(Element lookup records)
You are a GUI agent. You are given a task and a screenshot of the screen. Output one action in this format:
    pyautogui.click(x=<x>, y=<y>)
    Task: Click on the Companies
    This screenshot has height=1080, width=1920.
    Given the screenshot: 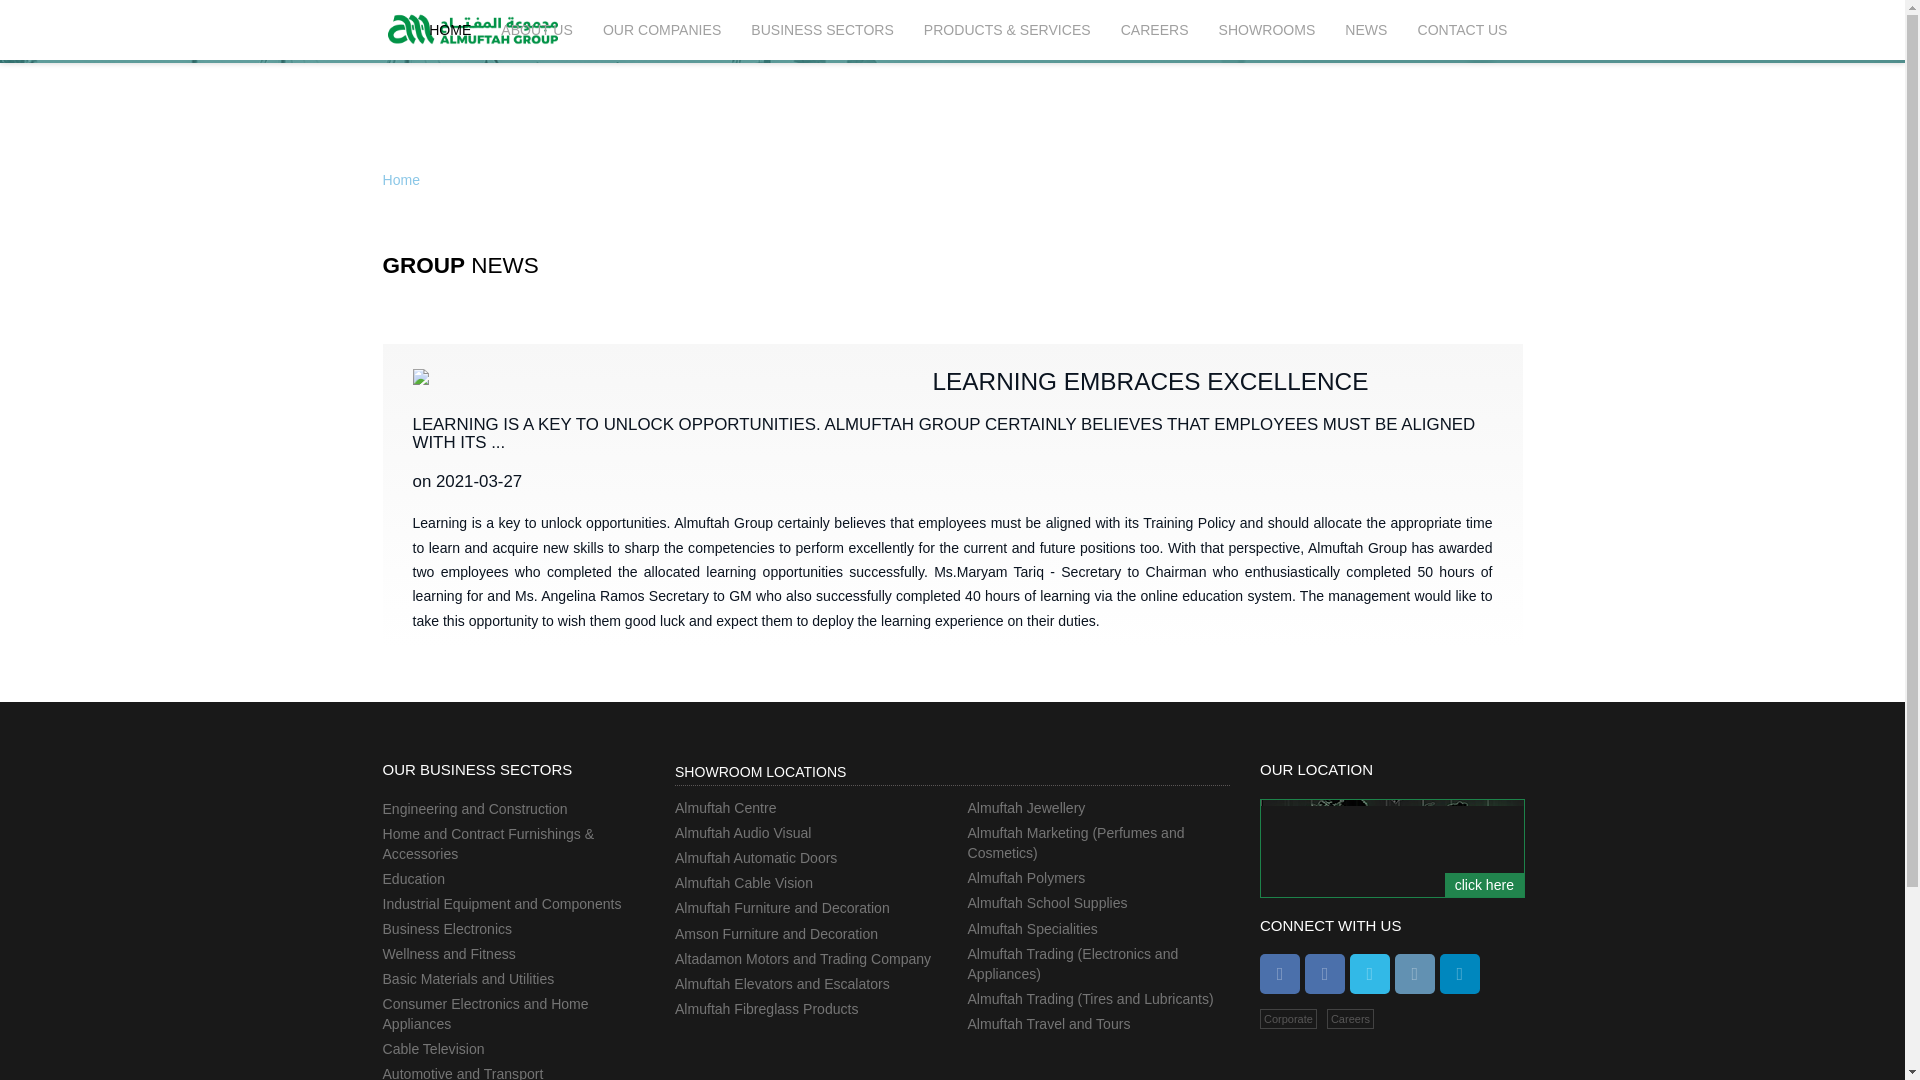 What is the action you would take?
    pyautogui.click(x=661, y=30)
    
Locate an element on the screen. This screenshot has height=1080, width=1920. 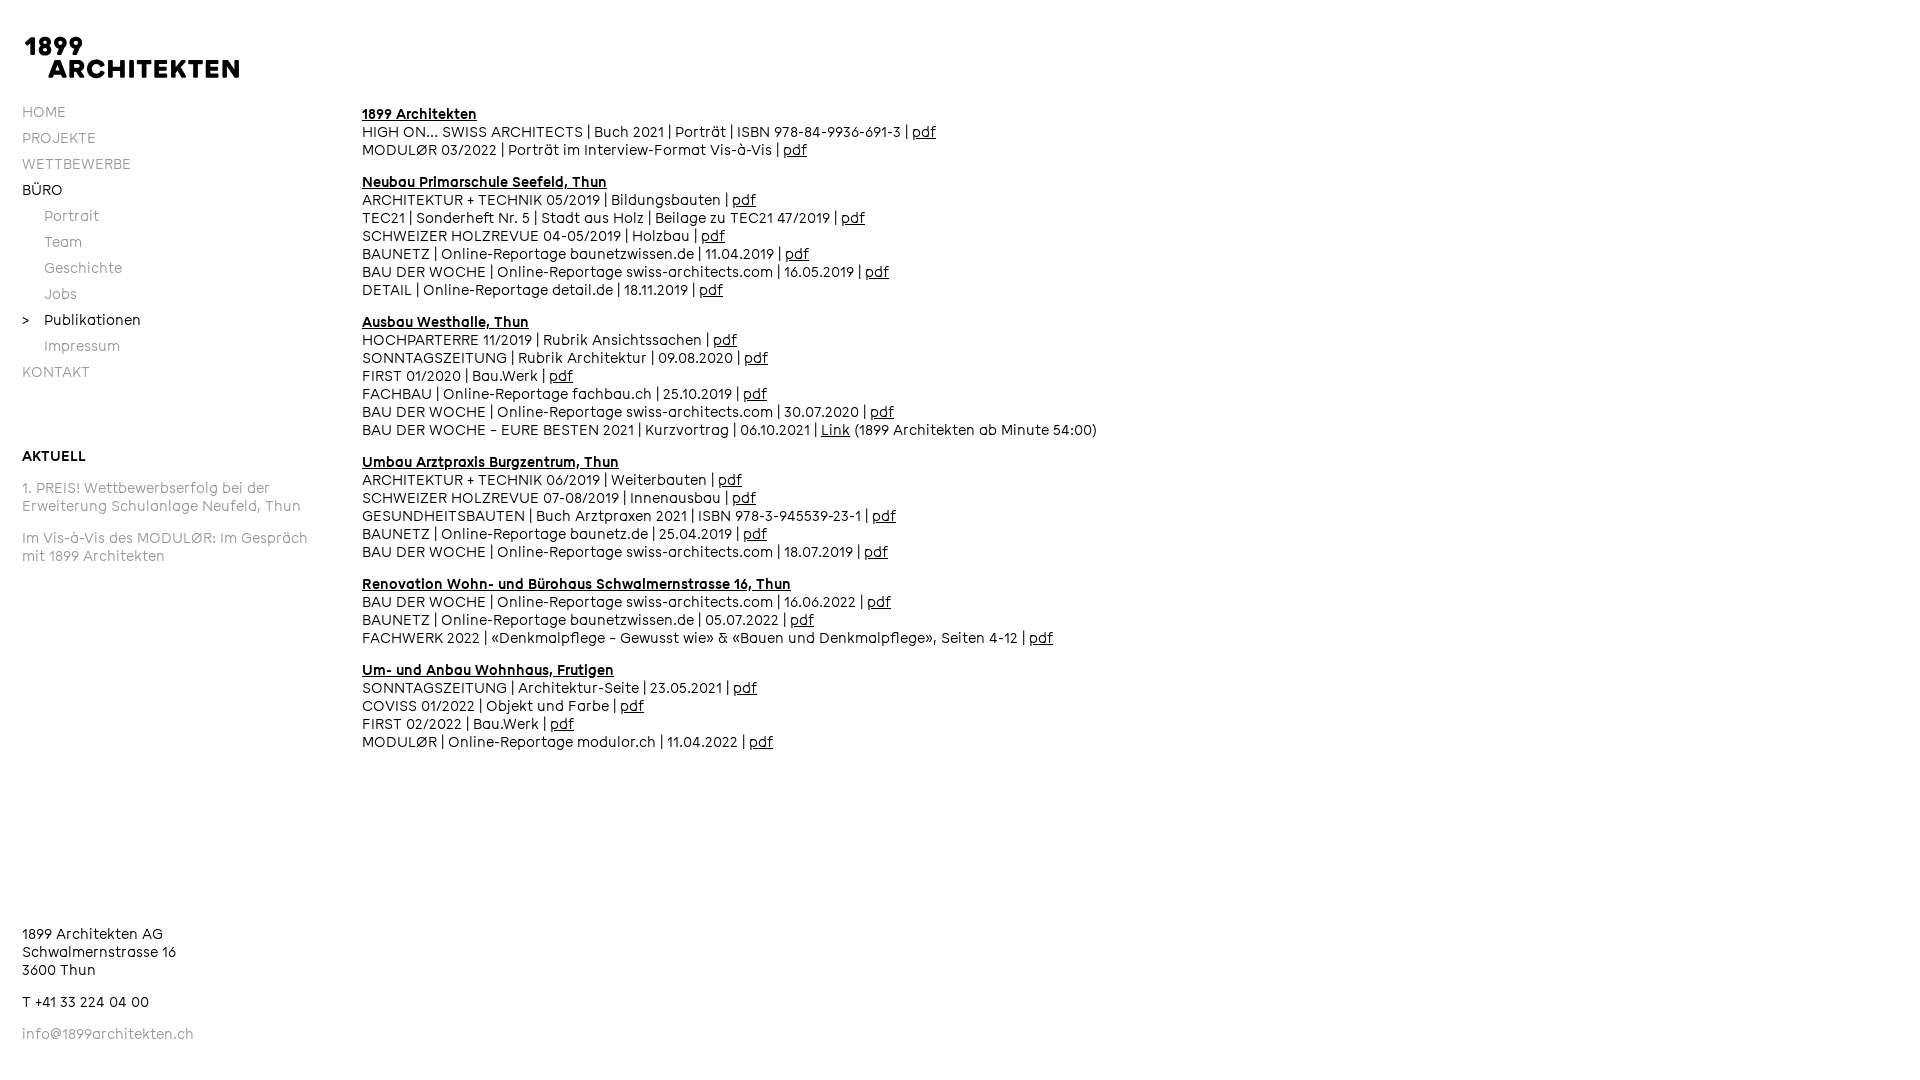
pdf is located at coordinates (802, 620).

Instructions for the task — Please duplicate the lines starting with the one containing "Locate an element" and continuing through the last of the lines, leaving the pictures out of your answer.

The result —
Locate an element on the screen. This screenshot has height=1080, width=1920. 
pdf is located at coordinates (802, 620).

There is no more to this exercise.